Voilà mes camarades, après ces extraits de l’appel des jeunes, nous pouvons dire que par petits bouts, à tour de rôle, toutes les catégories voient leurs conditions se dégrader, chaque recul de l’une servant à justifier le recul de la suivante, avec une double, voire triple peine pour les femmes, les travailleurs précaires et ceux qui sont restés longtemps au chômage. En condamnant les salariés âgés à travailler toujours plus tard, on aggrave les difficultés d’entrée dans la vie active des jeunes !


Commencée sur la base d’un mensonge grossier « il n’y a qu’une solution, travailler plus », la contre-réforme Sarkozy-Fillon-Parisot s’achève en prévoyant un nouveau hold-up sur la richesse produite par les travailleurs. Le gouvernement et le patronat ont nié la possibilité de trouver de véritables sources de financement supplémentaire parce qu’ils entendaient conserver « l’acquis » des classes possédantes au cours des dernières décennies.

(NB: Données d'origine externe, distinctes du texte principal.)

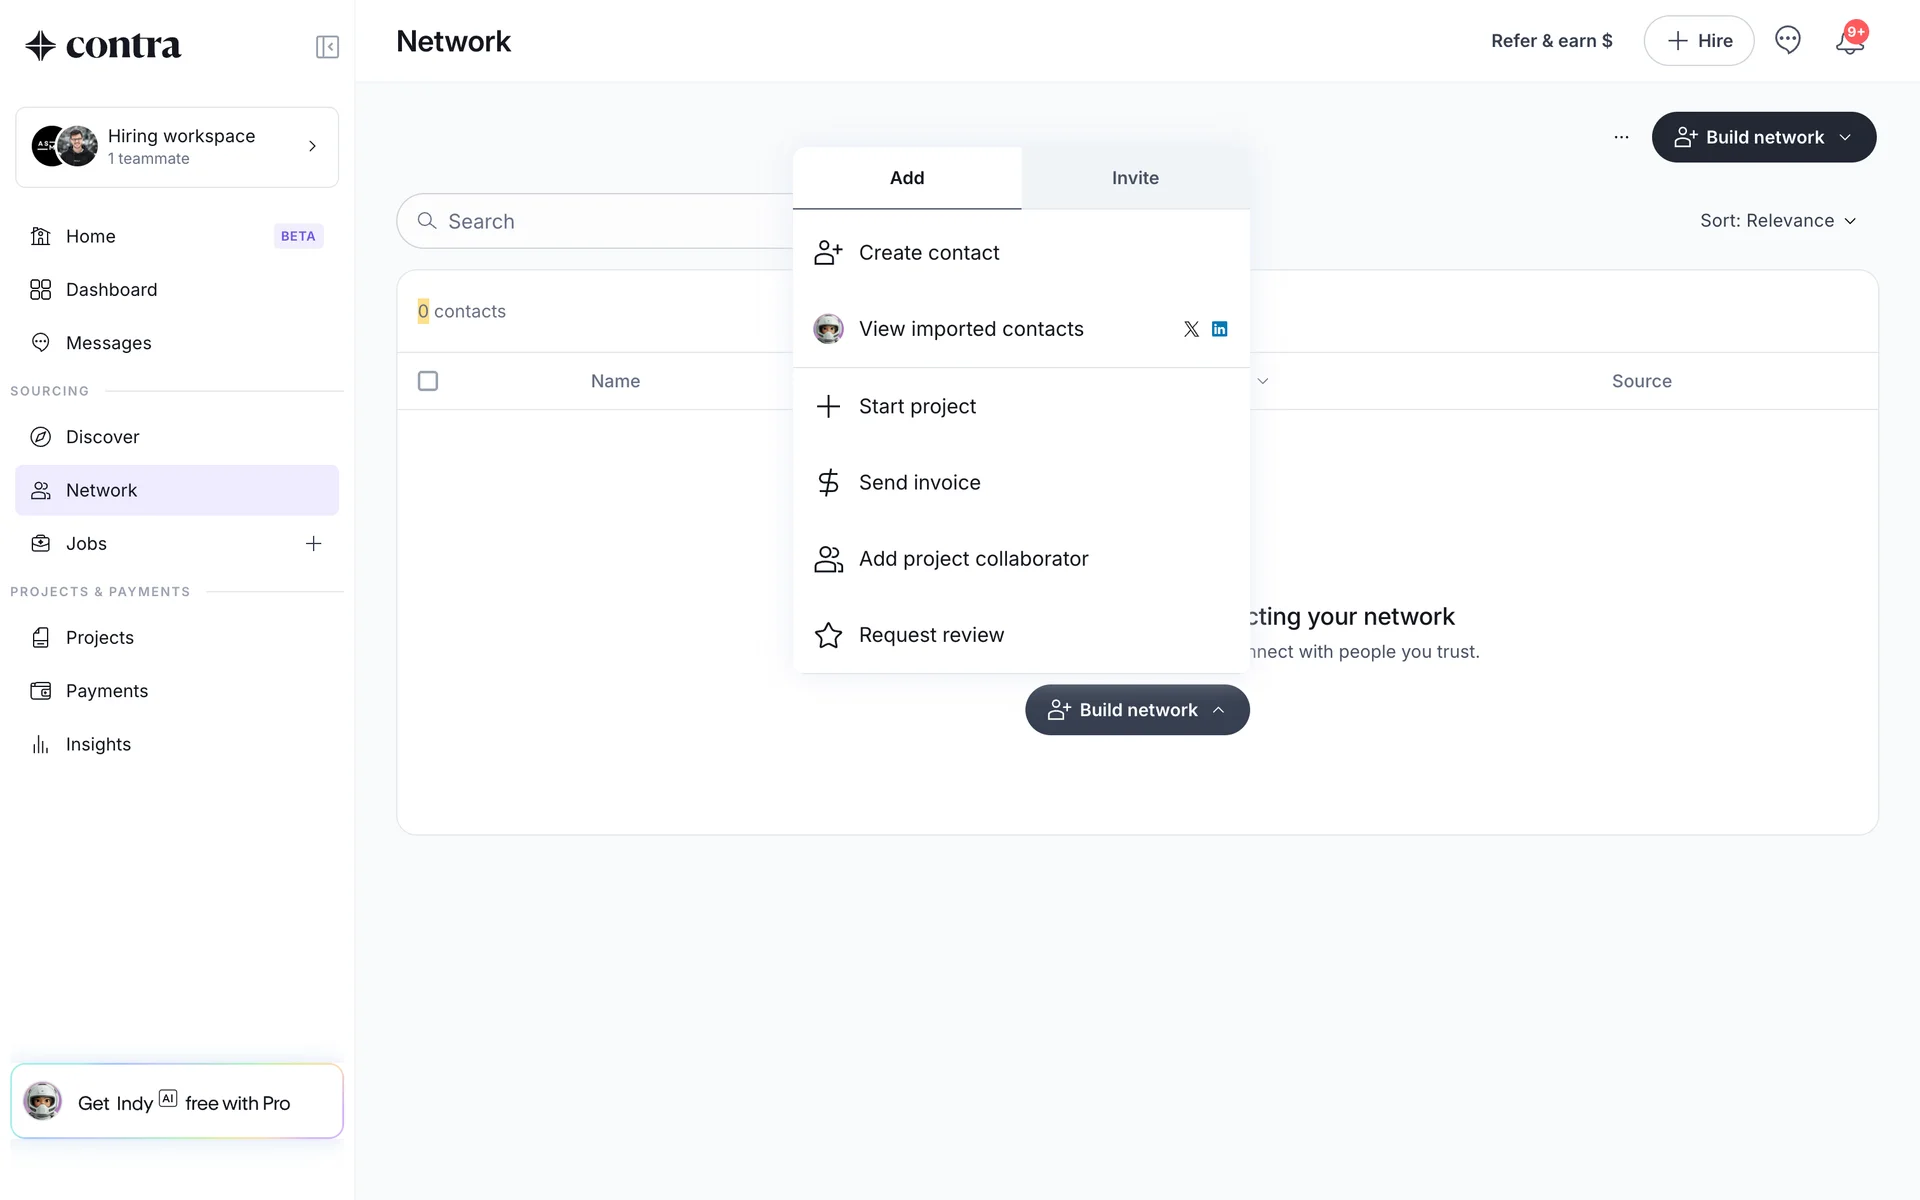Screen dimensions: 1920x1200
Task: Open Discover from the sidebar
Action: pyautogui.click(x=102, y=437)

La baisse historique de la part salariale dans la richesse produite est entérinée. Pourtant, la soumission à cotisation des revenus financiers distribués par les entreprises à leurs actionnaires et créanciers permettrait de réunir des ressources supérieures au déficit de toutes les caisses de retraite, et cela dès aujourd’hui et pour demain. Le gouvernement se contente de prévoir un prélèvement sur le capital ridiculement bas de 3,7 milliards en 2010 alors que le déficit annoncé dépasse 32 milliards. Au-delà des contrevérités que gouvernement et patronat assènent quotidiennement en matière de financement des retraites, ce qui est en jeu, c’est la place du travail dans la vie, la place des travailleurs et des retraités à qui il n’est reconnu que le devoir d’exister comme subordonnés à l’exigence du capital et uniquement comme tels. Ce qui est en jeu aussi, c’est le type de développement humain qui est promu : à la nouvelle contre-réforme des retraites correspond un modèle d’où est exclue la possibilité d’utiliser les gains de productivité pour réduire la durée du travail et dans lequel la société est vouée à jamais au productivisme.


Tout cela serait simplement absurde si cela n’intervenait pas dans un moment caractérisé par une crise majeure, inédite par les multiples dimensions qu’elle comporte, du financier à l’économique, du social à l’écologique, et du politique au culturel. En un mot, la destruction progressive des retraites par répartition est la figure de proue de la stratégie des classes dominantes cherchant à faire d’une pierre deux coups : faire payer la crise aux salariés, aux retraités et aux populations les plus fragiles, et trouver de nouveaux espaces à la marchandisation et à l’accumulation financière. Ce n’est pas simplement absurde, c’est mortifère pour la société, c’est une société dont nous ne voulons pas !


C’est pour cela qu’ensemble à l’appel de tous les syndicats et dans toutes les villes de France nous sommes en grève et dans la rue. Dès demain l’ensemble des organisations syndicales vont se retrouver à Paris. Nous le savons, le gouvernement a fixé un calendrier très court pour éviter la mobilisation et le débat citoyen sur ce dossier. Nous ne pouvons pas nous laisser piéger par ce calendrier. C’est pour cela que Solidaires proposera un nouveau rendez-vous interprofessionnel très vite, dès la semaine prochaine, pour maintenir la pression la plus forte possible et faire céder un gouvernement de menteurs et de corrompus qui ne comprend que le rapport de forces.